### Текст

———

Все увеличивавшийся разрыв между уровнем жизни на Востоке и на Западе и связанное с этим недовольство населения ГДР заставили Ульбрихта снова задуматься над планами, давно положенными под сукно. В разговорах с глазу на глаз он обсуждал идею германо-германской конфедерации, делая акцент на экономическом и научно-техническом сотрудничестве. При этом его намерения состояли только в сохранении жизнеспособности ГДР. К концу пребывания на своих постах Ульбрихт продемонстрировал дальновидность, которую в нем вряд ли кто-либо предполагал.

Но так как Ульбрихт не рискнул обсудить эти тонкие размышления в партийном руководстве и в переговорах с советскими представителями, недоверие приверженцев жесткого курса только росло. На конференции рабочих в Ростоке Ульбрихт совершенно неожиданно для других членов партийного руководства заговорил о “признаках нового исторического рубежа”. Тогда я думал, что в этом проявляются признаки нового подхода.

Мой министр, конечно, видел то же самое, но именно поэтому реагировал с возмущением. Мильке заявил, что ростокская речь “не согласована”. Он с нетерпением ждал возвращения руководителя берлинского представительства КГБ Ивана Фадейкина, который из-за событий в политбюро улетел в Москву для консультаций с Андроповым. Хонеккер также уехал в Москву, чтобы пожаловаться Брежневу на Ульбрихта. Брежнев укрепил его в стремлении стать преемником Ульбрихта на посту руководителя СЕПГ. Вместе с Хонеккером он держал в руках нити заговора, который должен был привести к свержению Ульбрихта.

———

### Короткое задание
Напишите продолжение текста о заговоре против Ульбрихта, начав сразу после его последнего предложения.

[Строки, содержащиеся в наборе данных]
———

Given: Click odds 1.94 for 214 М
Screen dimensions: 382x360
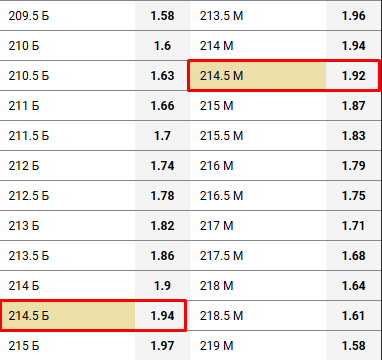Looking at the screenshot, I should [354, 46].
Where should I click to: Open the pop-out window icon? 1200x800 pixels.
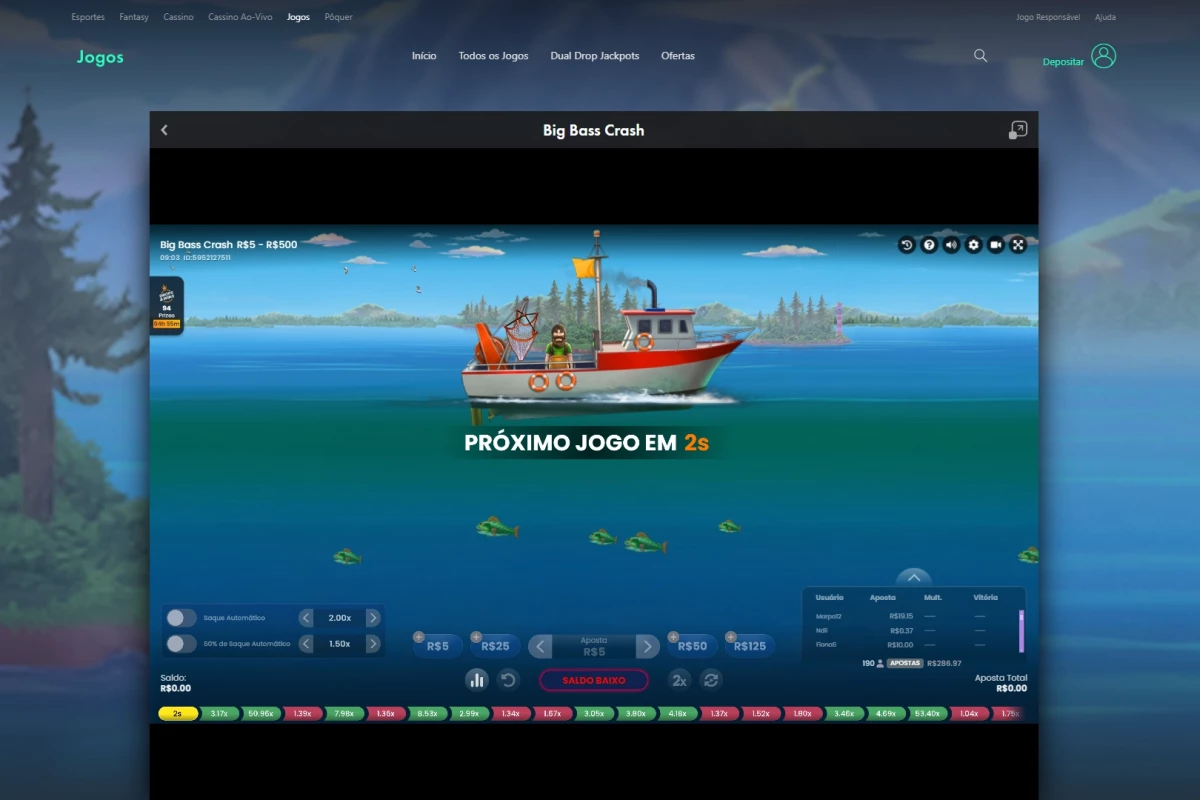(x=1018, y=130)
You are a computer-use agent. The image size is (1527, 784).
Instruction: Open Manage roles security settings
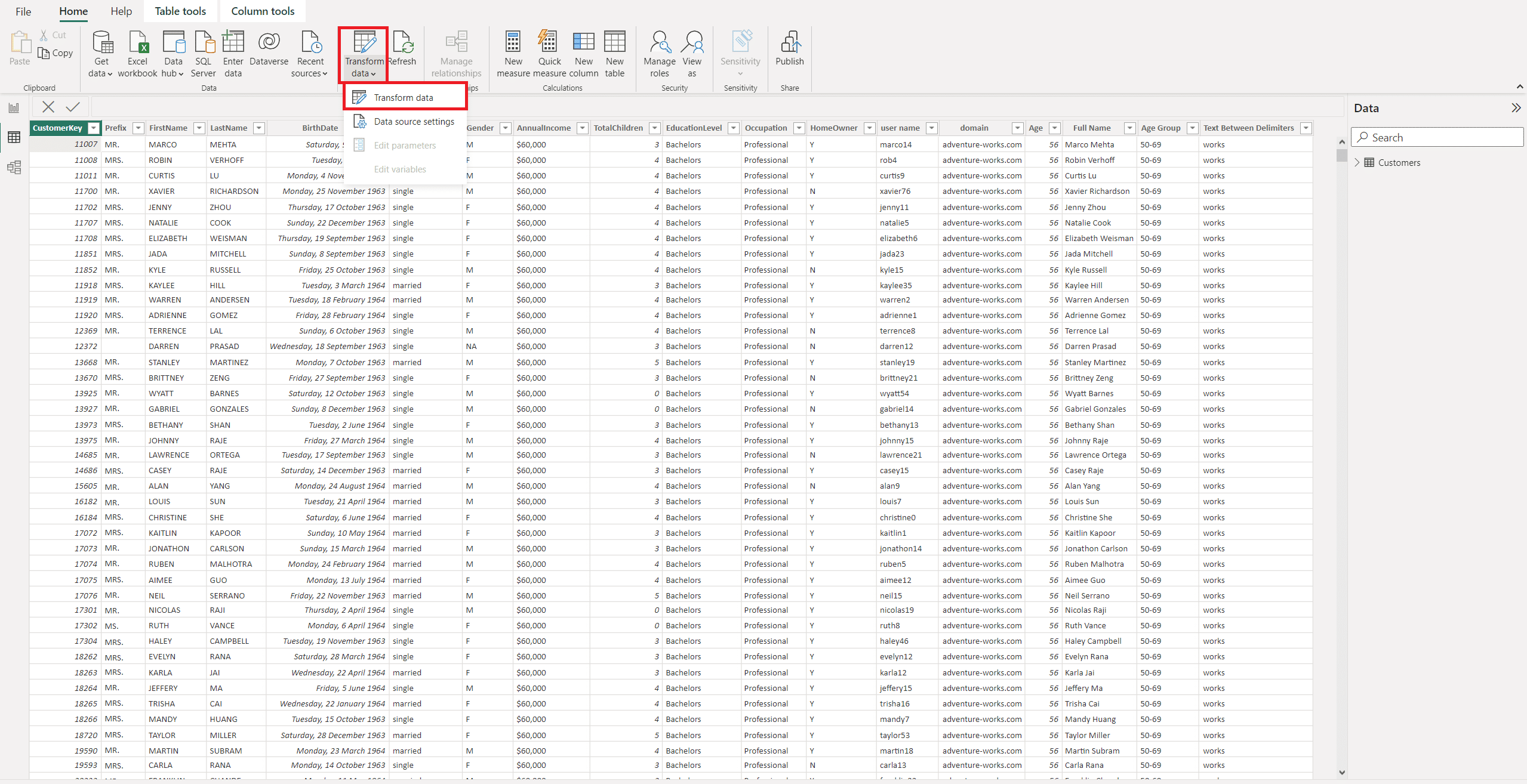(x=659, y=53)

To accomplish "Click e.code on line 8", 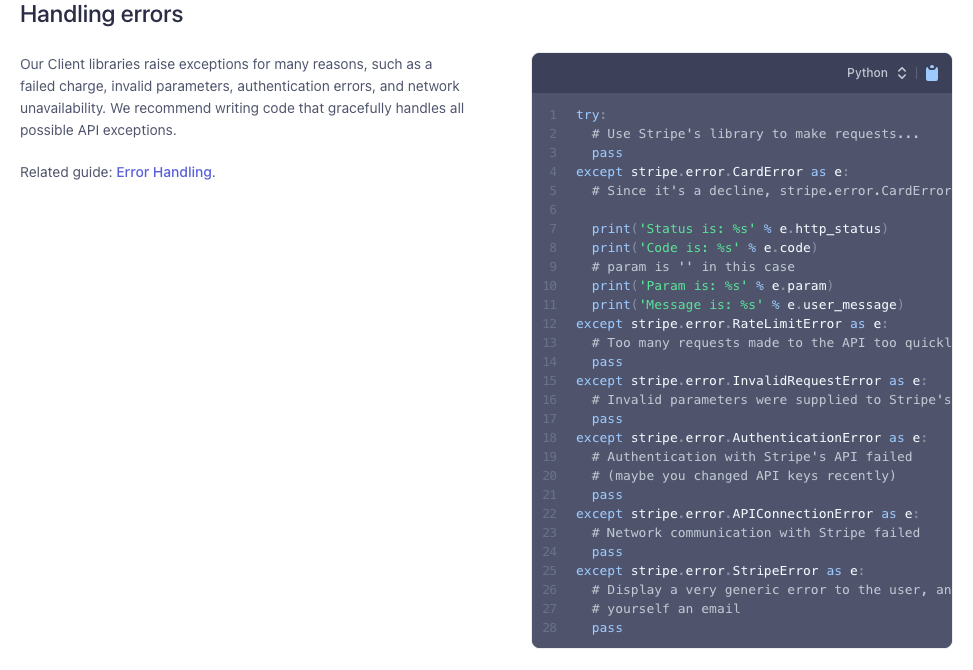I will [787, 248].
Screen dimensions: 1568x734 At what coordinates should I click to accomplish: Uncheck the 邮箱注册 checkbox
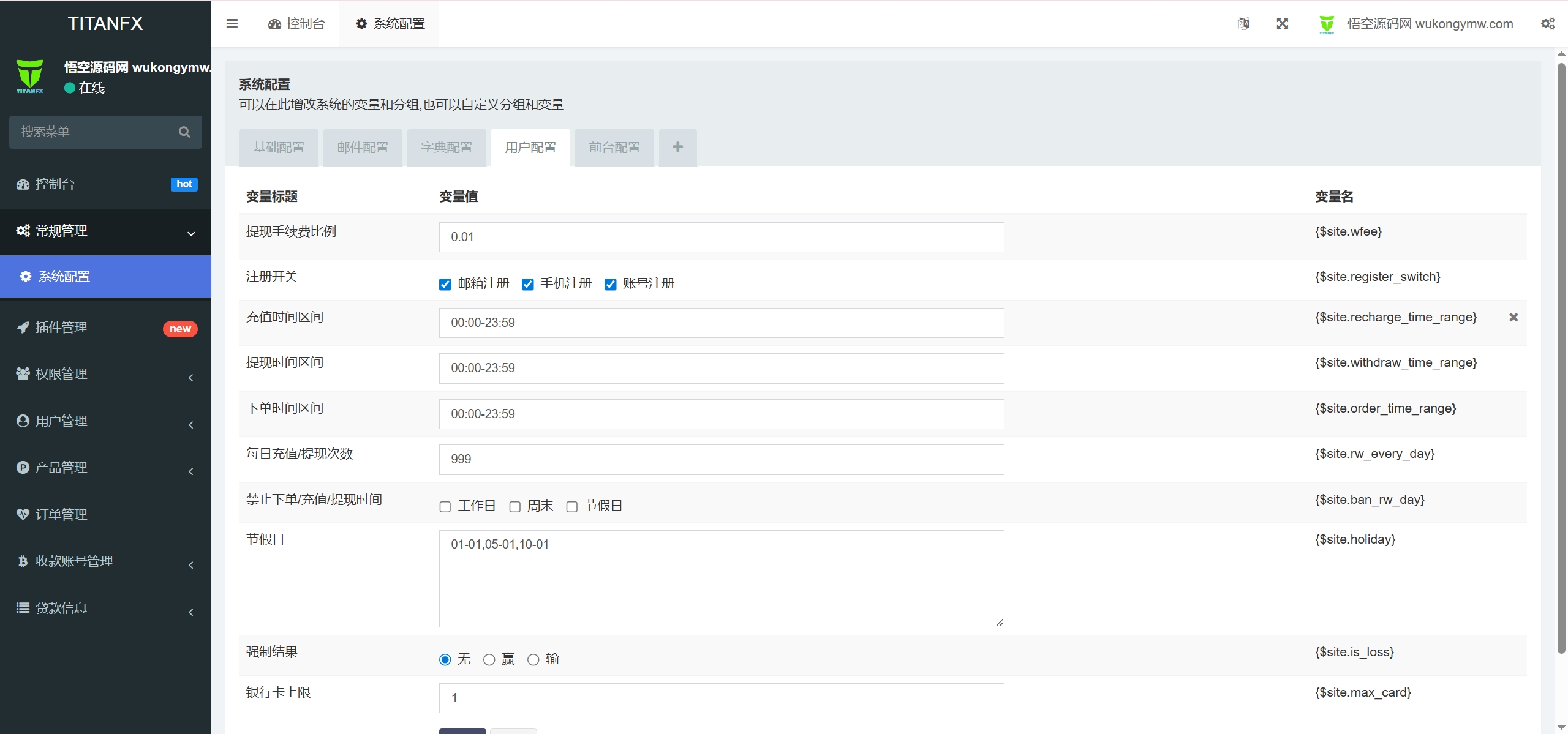click(445, 284)
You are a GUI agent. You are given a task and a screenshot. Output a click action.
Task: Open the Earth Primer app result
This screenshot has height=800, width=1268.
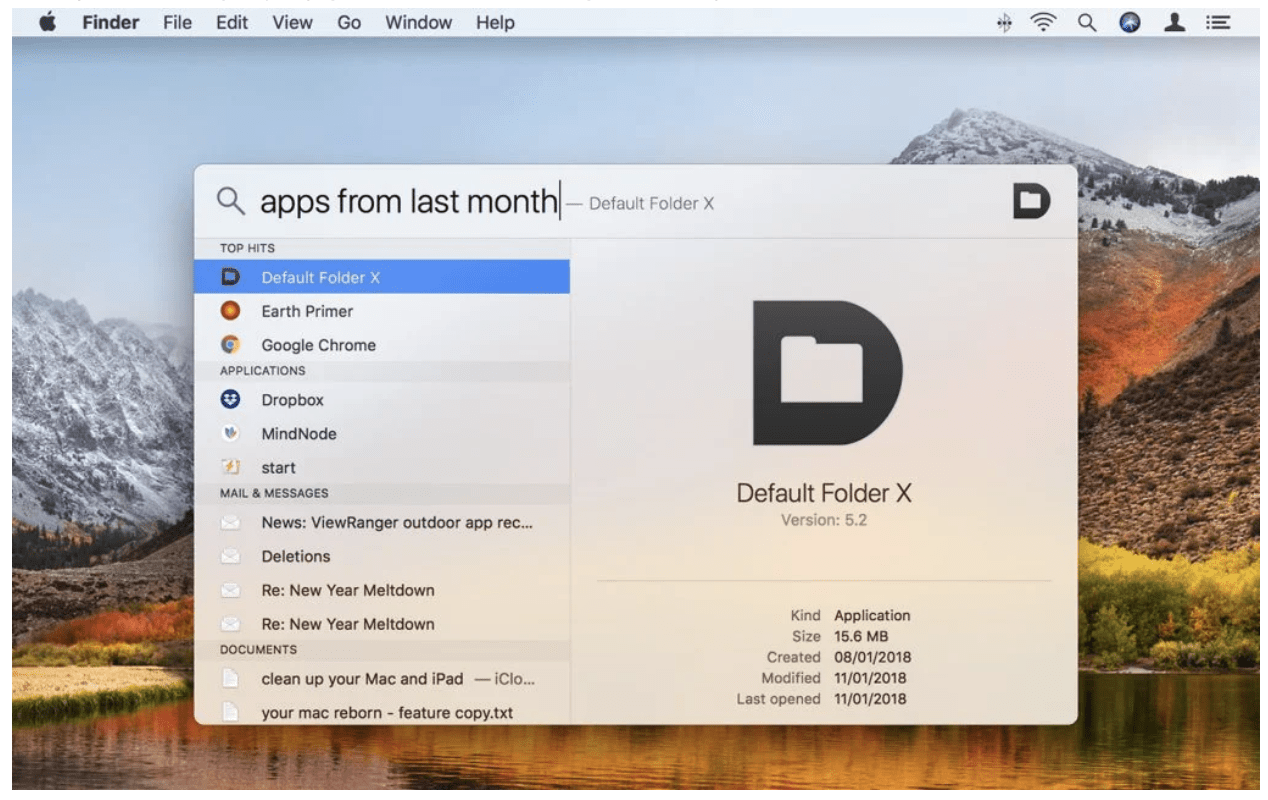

———

### Письменный ответ
Вальтер Ульбрихт был человеком со своими ошибками и слабостями. Он, коммунист сталинской закалки, обладал явственно выраженным чувством власти, и ему едва ли были ведомы сомнения и угрызения совести. Его склонность к принятию единоличных решений и высокомерию усиливались старческим упрямством почти 80-летнего человека. Но не это ставили ему в вину оппоненты. Ульбрихт должен был быть отстранен от власти, так как он с удивительным чувством реальности оценивал положение в изменяющейся Европе и размышлял о политических последствиях этого развития.

Когда интриги против Ульбрихта были видны еще не всем даже во внутреннем руководящем кругу, я почувствовал на себе их воздействие. Мильке сообщил мне, что Хонеккер с неодобрением отнесся к передаче мною Ульбрихту сообщения о многочасовой встрече с одной из ведущих фигур в парламентской фракции СДПГ. Следовательно, дошло уже до того, что первому человеку в партии и государстве больше нельзя было передавать важную информацию разведки.

Внешне отставка Ульбрихта совершилась корректно и с почестями по сравнению с подобными событиями в других социалистических странах. На VIII съезде СЕПГ в июне 1971 года власть была доверена Хонеккеру, тогда как Ульбрихта избрали почетным председателем партии. Еще некоторое время старик даже оставался формально председателем Государственного совета.

О том, как проходило смещение Ульбрихта, написано много. Но, в отличие от того, что известно из документов, обнародованных в 1990 году, эти события были гораздо драматичнее. Решающая конфронтация между Ульбрихтом и Хонеккером произошла во время беседы с глазу на глаз в летней резиденции Деллн. Перед встречей Хонеккер приказал охране выехать с ним из его охотничьих угодий Вильдфанг и сопровождать в резиденцию Ульбрихта Деллн. Сотрудников Главного управления охраны удивил необычный приказ – на встречу друзей взять с собой не только обычное оружие, но и автоматы. Прибыв к резиденции Ульбрихта, Хонеккер сослался в разговоре с командиром охраны на свои полномочия секретаря ЦК, ответственного за вопросы безопасности. Он приказал занять все ворота и выходы и прервать связь. Следовательно, Хонеккер казался исполненным решимости арестовать своего “приемного отца”, если тот отказался бы выполнить его требования.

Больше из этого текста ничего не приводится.